Apeurée la mère ne sut que faire de sa fille. Finalement, éclairée par l’Esprit Saint, elle trouva une solution. Elle se souvint d’une certaine femme qu’elle avait élevée depuis l’enfance dans sa maison comme l’une des leurs. On l’avait congédiée à cause d’une faute. Elle était mariée et avait un fils. Persinde fit appeler la femme et lui exposa son affliction. Touchée, celle‑ci déclara qu’elle nourrirait et élèverait la fillette jusqu’à la maturité, ce qui consola 1a duchesse Elle prit l’enfant aveugle et la posa dans les bras de la servante avec ces mots : « Je te la remets afin que tu la nourrisses, et qu’elle soit recommandée à mon Seigneur Jésus-Christ. »

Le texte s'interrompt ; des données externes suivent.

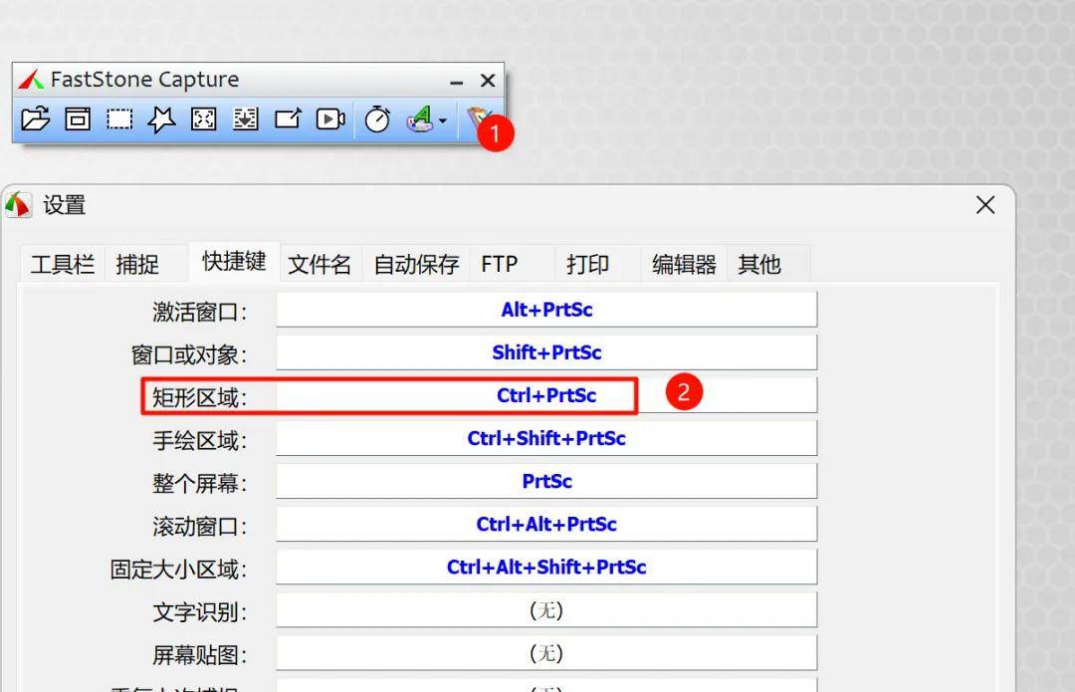This screenshot has height=692, width=1075.
Task: Click the Capture Scrolling Window icon
Action: click(245, 119)

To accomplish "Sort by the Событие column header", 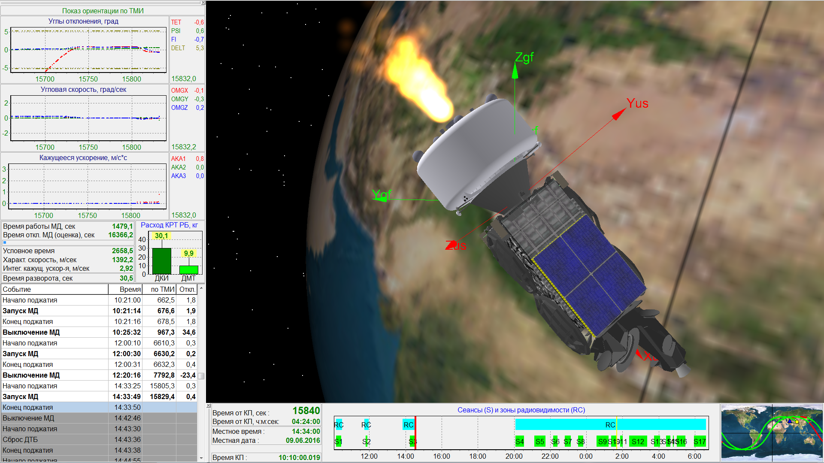I will 54,289.
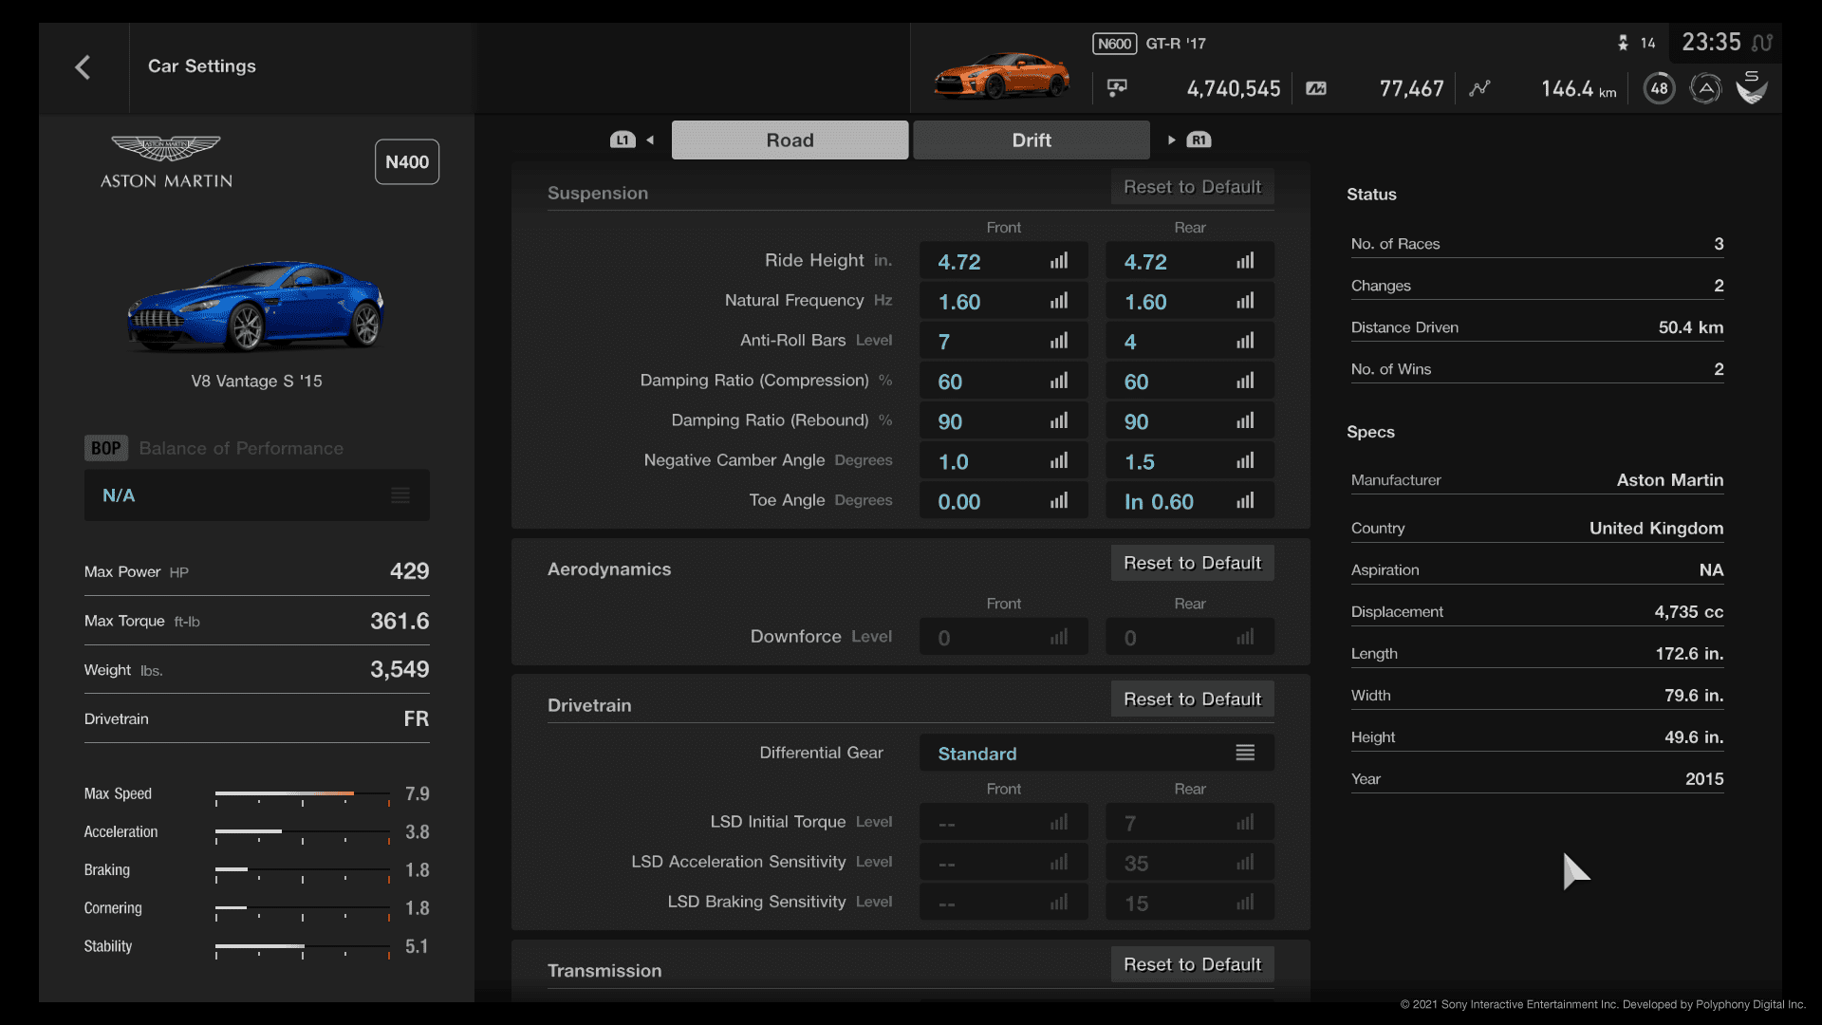This screenshot has width=1822, height=1025.
Task: Click the bar graph icon next to Ride Height Front
Action: pos(1059,260)
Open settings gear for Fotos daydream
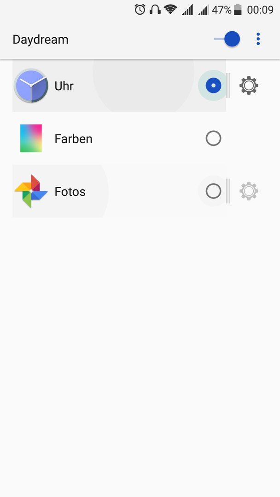 pos(249,191)
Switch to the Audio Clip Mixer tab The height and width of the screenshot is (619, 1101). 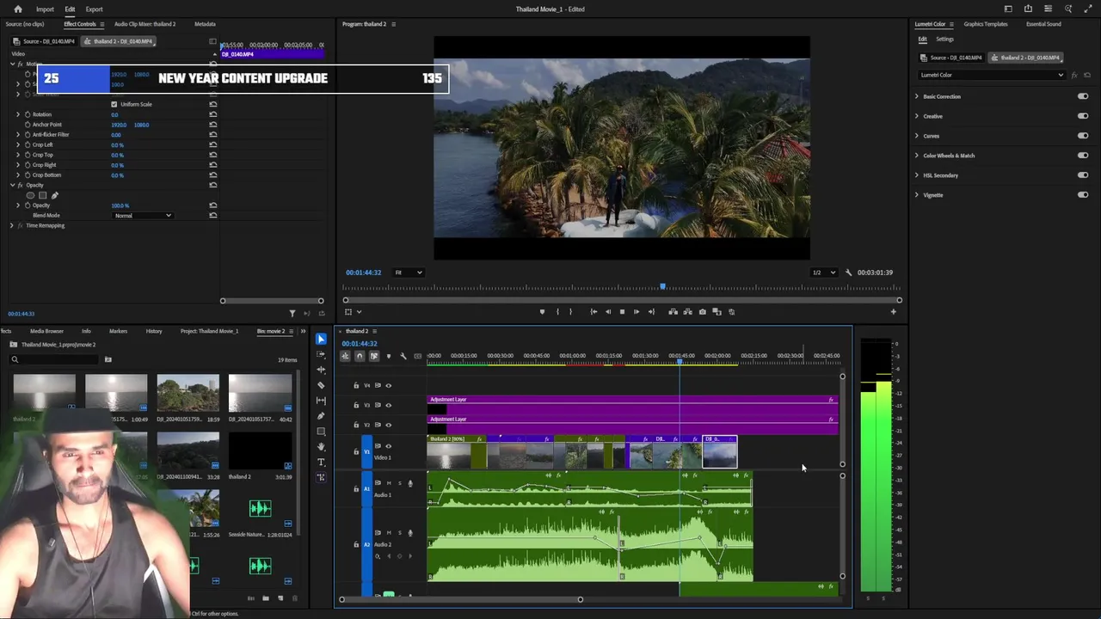click(145, 24)
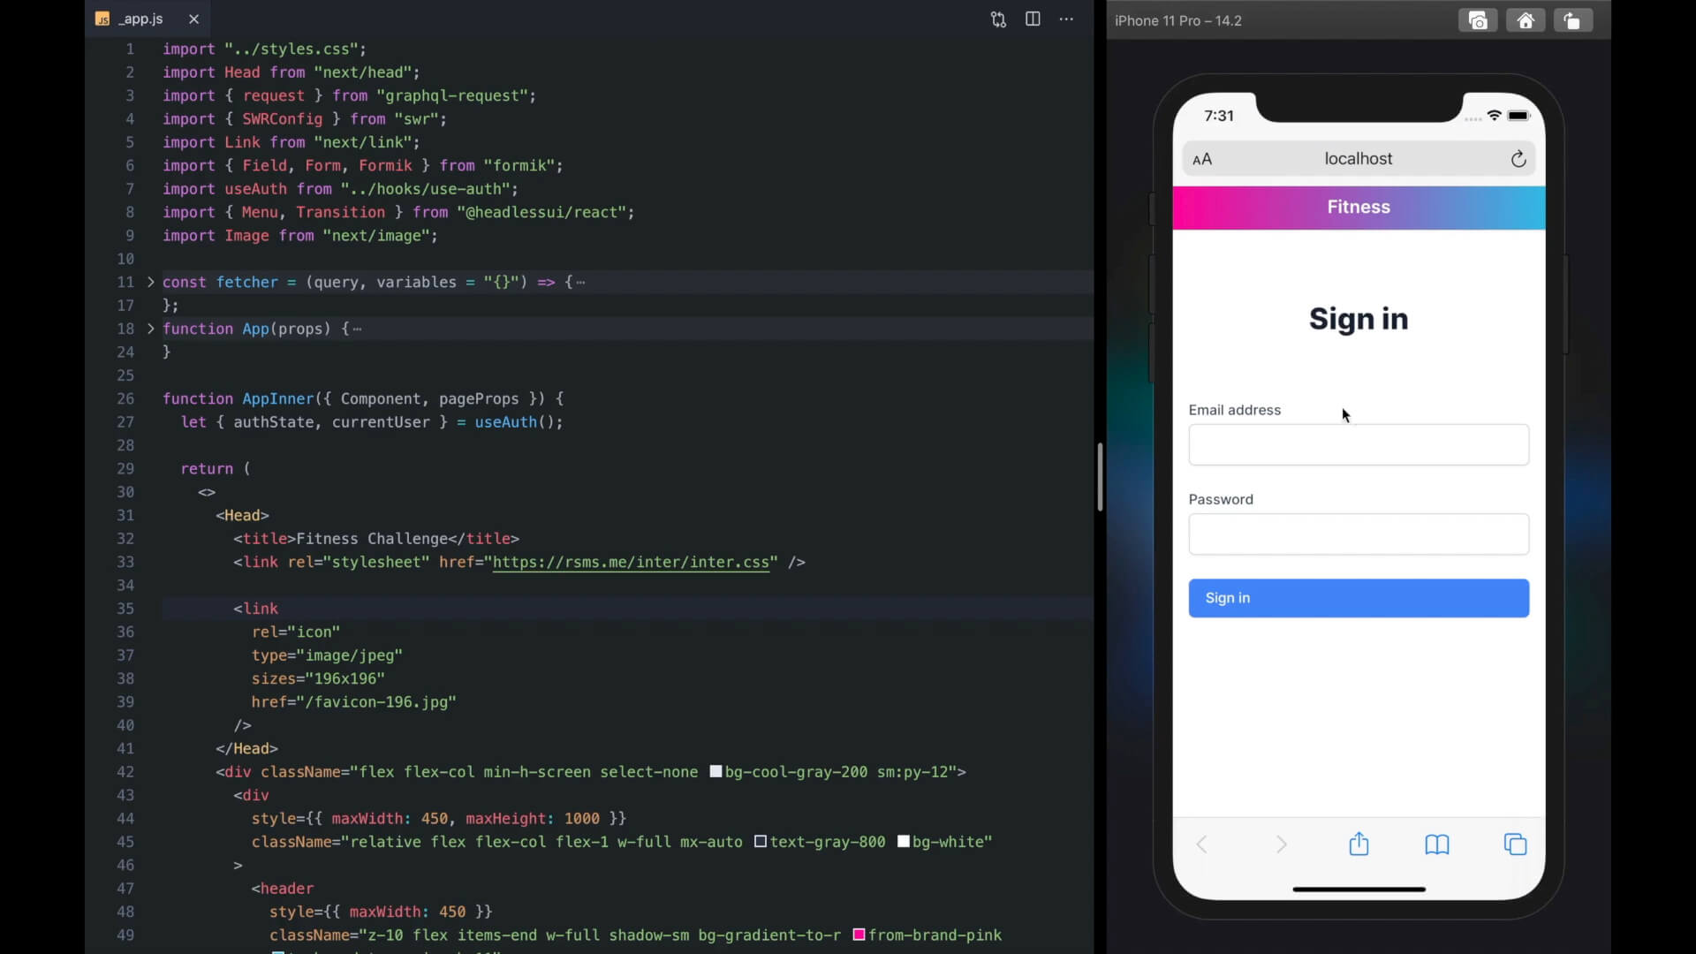The image size is (1696, 954).
Task: Click the iPhone simulator refresh icon
Action: coord(1518,158)
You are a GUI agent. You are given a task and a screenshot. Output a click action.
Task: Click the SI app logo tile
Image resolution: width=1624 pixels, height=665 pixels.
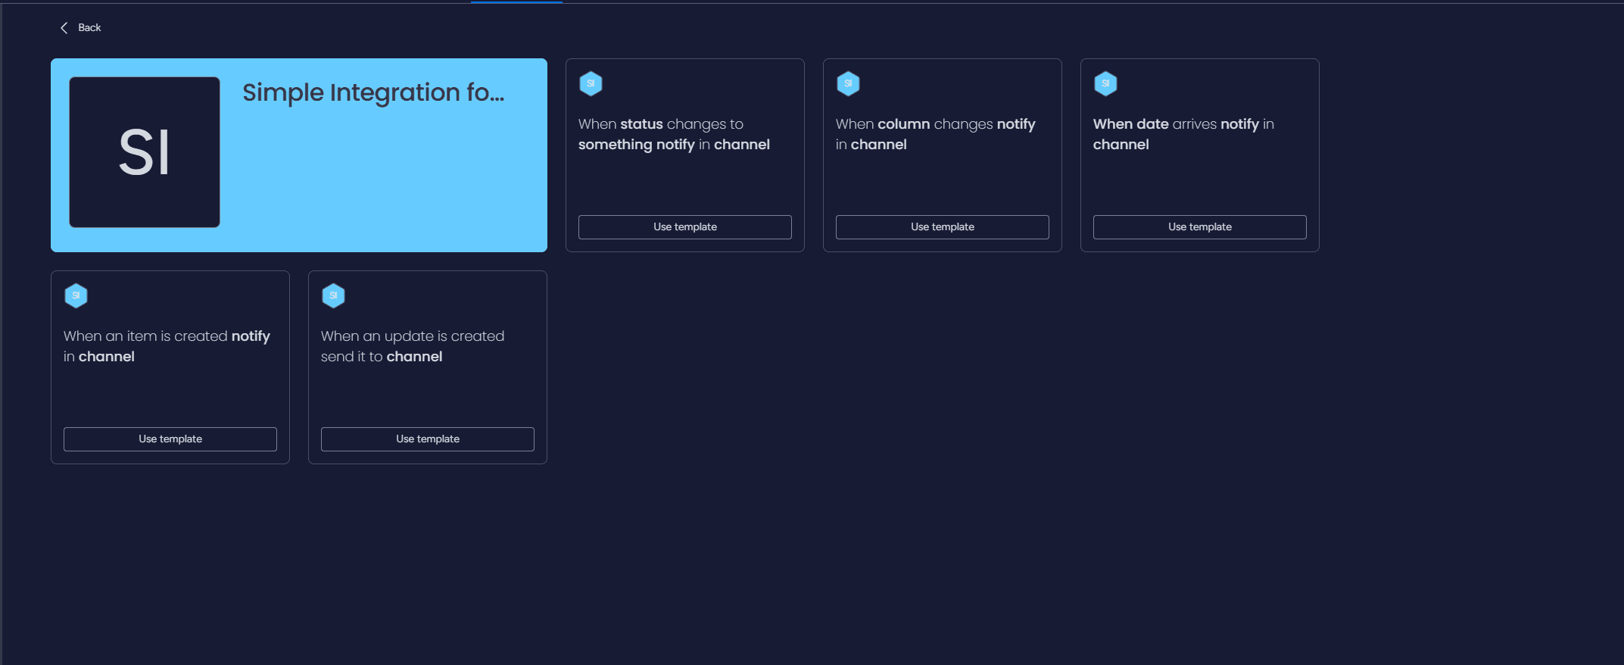coord(145,152)
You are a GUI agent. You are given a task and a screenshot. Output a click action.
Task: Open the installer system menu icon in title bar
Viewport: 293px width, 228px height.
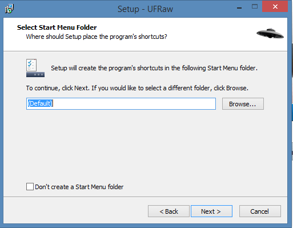[x=9, y=9]
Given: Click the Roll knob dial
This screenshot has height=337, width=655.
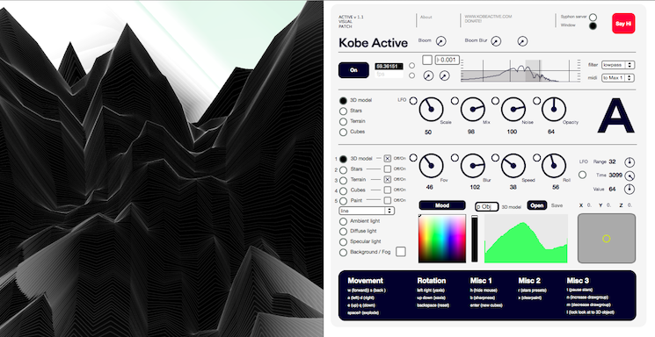Looking at the screenshot, I should pos(554,166).
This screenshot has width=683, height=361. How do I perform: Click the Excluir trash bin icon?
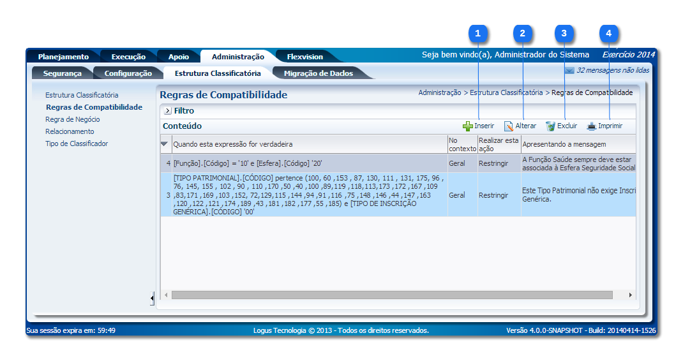(550, 126)
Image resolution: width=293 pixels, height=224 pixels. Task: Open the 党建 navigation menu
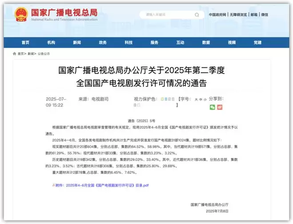[x=257, y=43]
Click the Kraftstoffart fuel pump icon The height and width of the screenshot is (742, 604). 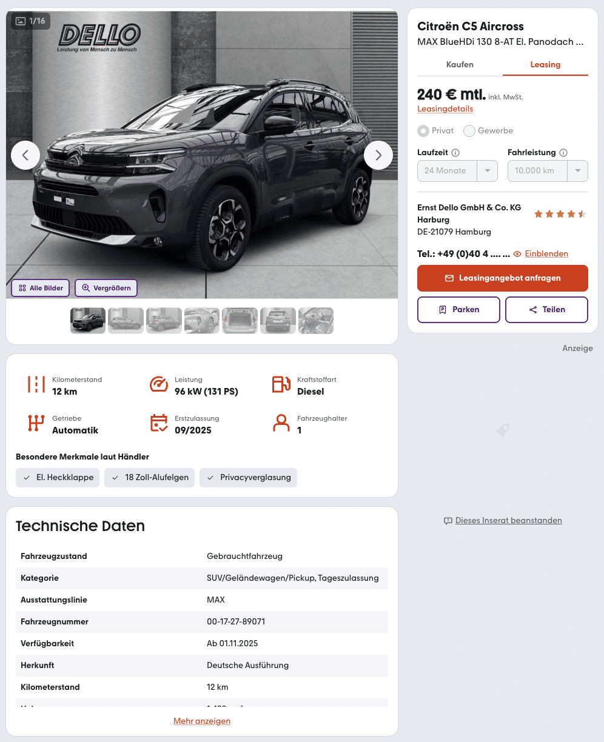[281, 384]
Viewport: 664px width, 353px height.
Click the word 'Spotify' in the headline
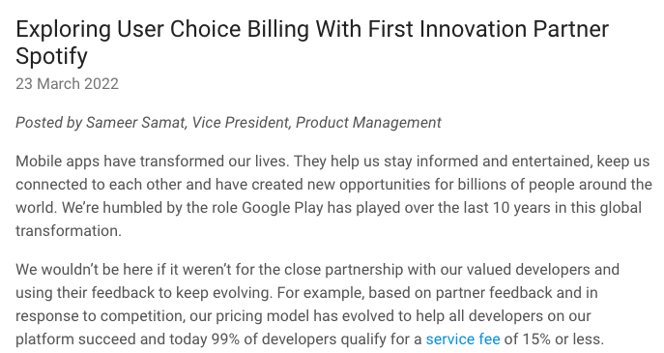click(x=51, y=56)
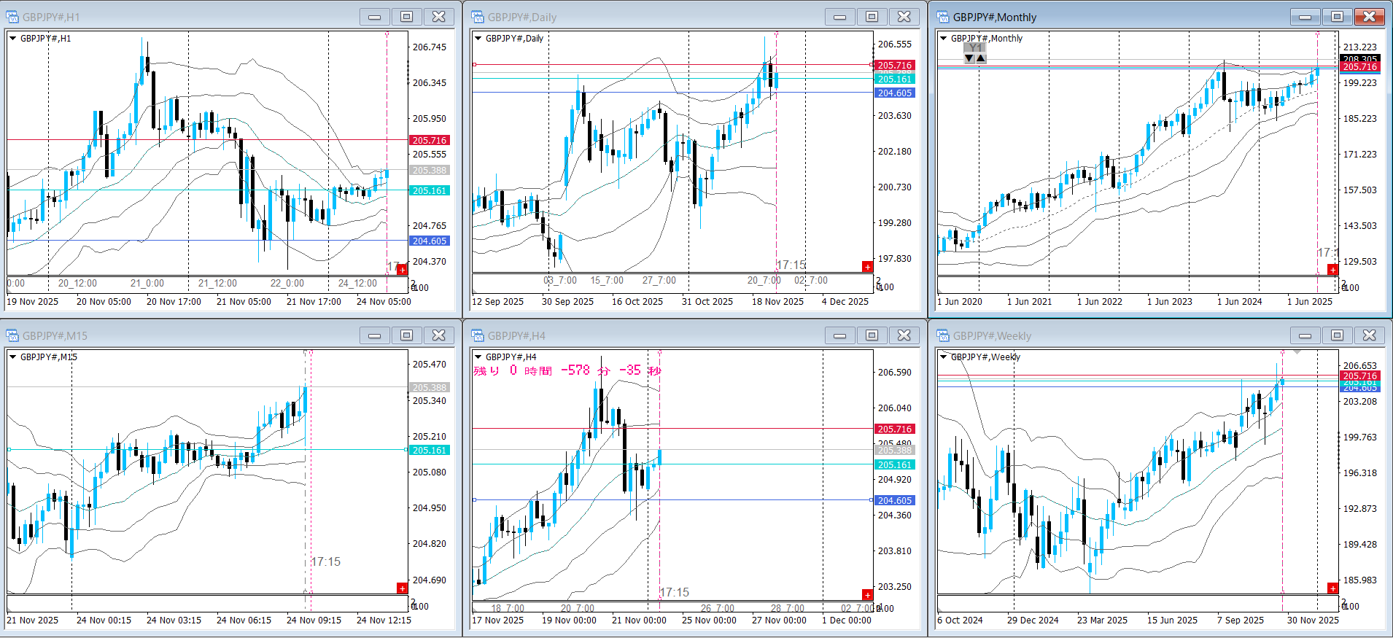
Task: Click the red plus icon in Monthly chart
Action: pyautogui.click(x=1332, y=270)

La domestique accepta l’enfant avec joie, l’emmena dans sa maison et la nourrit presqu’une année entière. Des racontars commencèrent à circuler parmi les voisins au sujet de cet enfant qui recevait des soins si particuliers. De peur que le secret ne fût découvert, la servante envoya un messager à la duchesse pour l’en informer. Persinde lui donna la consigne de s’enfuir furtivement en un autre endroit nommé Balme [aujourd’hui Baume-les-Dames, situé entre Besançon et Montbéliard], et d’y cacher l’enfant ; et elle ajouta qu’elle avait là‑bas une amie qui pourvoirait à son entretien. La servante obéit et fuit avec l’enfant vers le lieu désigné. Là, elle éleva la fillette au monastère, jusqu’à ce que le Seigneur apparût en songe à un évêque nommé Erhard [évêque irlandais d’Ardagh, alors itinérant en Bavière] et lui ordonna : « Va dans un certain couvent, qui s’appelle Balme ; là tu trouveras une fillette aveugle de naissance ; tu la baptiseras au nom de la Sainte Trinité et lu l’appelleras Odile, et immédiatement après le baptême elle recouvrera la vue. » Erhard se mit aussitôt sur le chemin du monastère et baptisa la fillette par immersion dans l’eau bénite. Lorsqu’il la sortit du baptistère et oignit ses yeux du Saint Chrême, le bandeau de ses yeux se délia et elle éleva un regard clair sur l’évêque. Puis il exhorta les moniales rassemblées à s’occuper avec le plus grand empressement de la vierge consacrée au Christ. Après qu’il eût donné le baiser de paix à sa filleule, il retourna dans son pays.